Photo de Arnold Jerocki

Au début des années 2000, après des années à travailler pour des grossistes étrangers, qui vendaient l’essentiel de leur production en Suisse et en Allemagne, Jocelyne et Jean-François commencent à connaître des difficultés financières. La production bio est en plein essor, mais les consommateurs encore frileux. Ils ne peuvent pas lutter face à la concurrence de plus grosses exploitations. Seuls les légumes calibrés trouvent preneurs.« Un melon devait peser entre 750 et 900 grammes et une courgette mesurer entre 14 et 18 cm », se remémore Jocelyne. Les légumes qui ne rentrent pas dans les clous partent à la broyeuse, et avec, une partie du chiffre d’affaires. Une aberration : « A quoi ça sert de faire ce métier si c’est pour jeter ? »

« Je nourris les gens »

Le couple se déclare en cessation de paiement en août 2005 et demande un redressement judiciaire. Deux mois plus tard, Jocelyne se retrouve au tribunal de grande instance de Nîmes. « C’était un moment très difficile. J’avais 50 ans, j’avais travaillé toute ma vie et je me retrouvais comme une voleuse, devant une juge », se remémore-t-elle, encore émue. Son plan : se reconvertir en AMAP, une idée soufflée par un fournisseur quelques mois auparavant. « J’ai convaincu la juge sans savoir exactement ce que c’était », sourit-elle. Il ne lui a fallu que quelques mois pour savoir qu’elle avait fait le bon choix. Aujourd’hui, Jocelyne « nourrit » chaque semaine 250 familles, qui lui ont fait confiance et dont la plupart sont devenus des amies.

Photo de Arnold Jerocki

Il y a quatre ans, la maraîchère a commencé à aspirer à une vie un peu plus tranquille. Elle qui intervenait déjà dans les écoles pour faire connaître son métier suit alors une formation sur la transmission. C’est le déclic. Jocelyne veut transmettre, s’assurer qu’une autre génération va prendre la relève et faire perdurerun métier qui, selon elle, se perd. Tout autour, dans la région, l’agricultrice a vu les exploitations de maraîchage se réduire comme peau de chagrin. Jocelyne se définit comme une « terrienne. Je nourris les gens. Et je me bats parce que, si on ne forme pas de nouveaux paysans, à part les industriels, qui les nourrira dans dix ans ? »

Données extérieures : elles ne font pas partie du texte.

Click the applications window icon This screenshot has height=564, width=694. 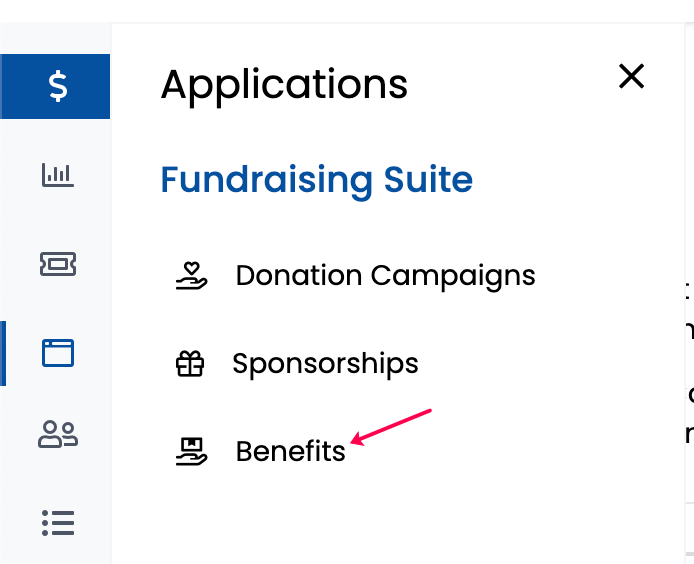point(58,353)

« A 3 ans, dans les champs »

Elle se met alors en quête d’un repreneur prêt à conserver la certification bio, mais aussi ses amapiens. En parallèle, elle achète dans les Cévennes une maison pour y créer des chambres d’étape et 2 hectares de terres qu’elle compte cultiver avec son compagnon. Mais pendant trois ans, elle ne trouve aucun candidat sérieux à la reprise de l’exploitation parmi les jeunes en reconversion professionnelle qui sortent de formation agricole. Selon elle, ils n’étaient pas prêts : « A l’école, on informe, c’est sur le terrain qu’on se forme. » Fille d’agriculteurs, Jocelyne a tout appris auprès de ses parents. « A 3 ans, on est dans les champs, à 15, on fait les marchés. Un enfant de paysan, il sait faire. »

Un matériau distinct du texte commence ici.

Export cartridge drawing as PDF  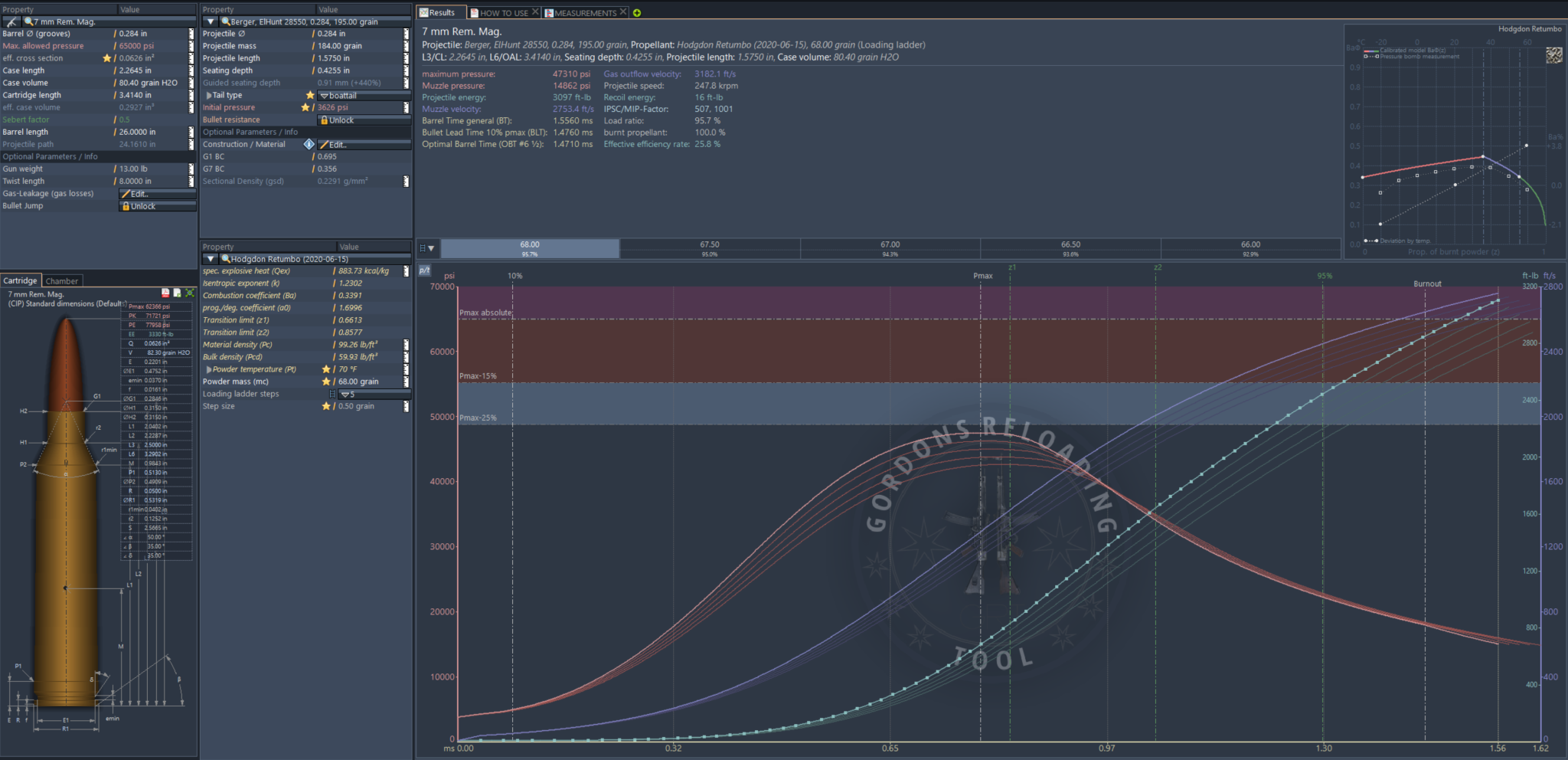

Une nouvelle fois, la maraîchère doit rebondir. Elle prend conscience que si elle veut transmettre à un jeune agriculteur son exploitation, elle doit le former. A la fin de 2015, Jocelyne entrevoit la solution avec la couveuse agricole Coup d’pousses – dont elle est vice-présidente – qui lui propose de faire de La Roustide une terre de formation en y installant plusieurs apprentis paysans, sous la direction de Laurent, le chef des cultures… celui-là même à l’origine de l’idée de l’AMAP. L’objectif pour ces futurs maraîchers : apprendre un savoir-faire en un à trois ans et lancer leur propre affaire.

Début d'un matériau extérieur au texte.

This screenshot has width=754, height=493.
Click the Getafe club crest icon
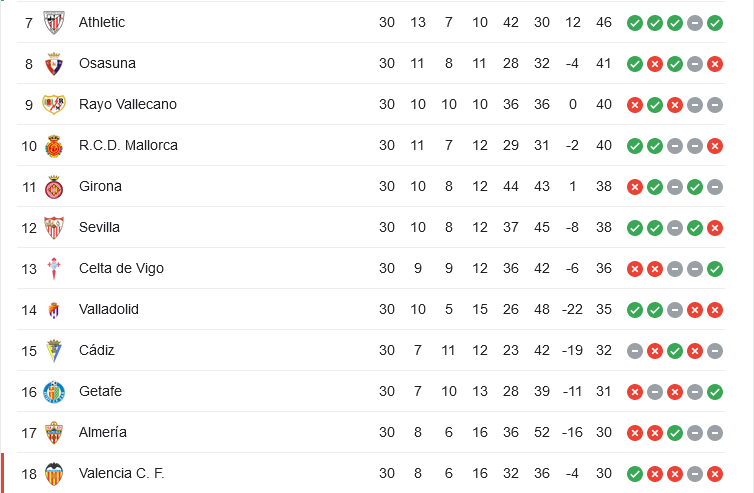tap(54, 391)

Mais pour mettre en œuvre ce projet, Coup d’pousses avait besoin d’argent, notamment pour lui racheter son matériel agricole. Ce sont ses amapiens qui ont une fois de plus répondu présent, sous forme de prêts et de dons à l’association, complétés par une collecte en ligne. Au début de juin, un premier « couvé » est arrivé à La Roustide. Il sera bientôt suivi par cinq autres. Quant à Jocelyne, elle prépare ses valises. Le départ pour les Cévennes est prévu la semaine prochaine.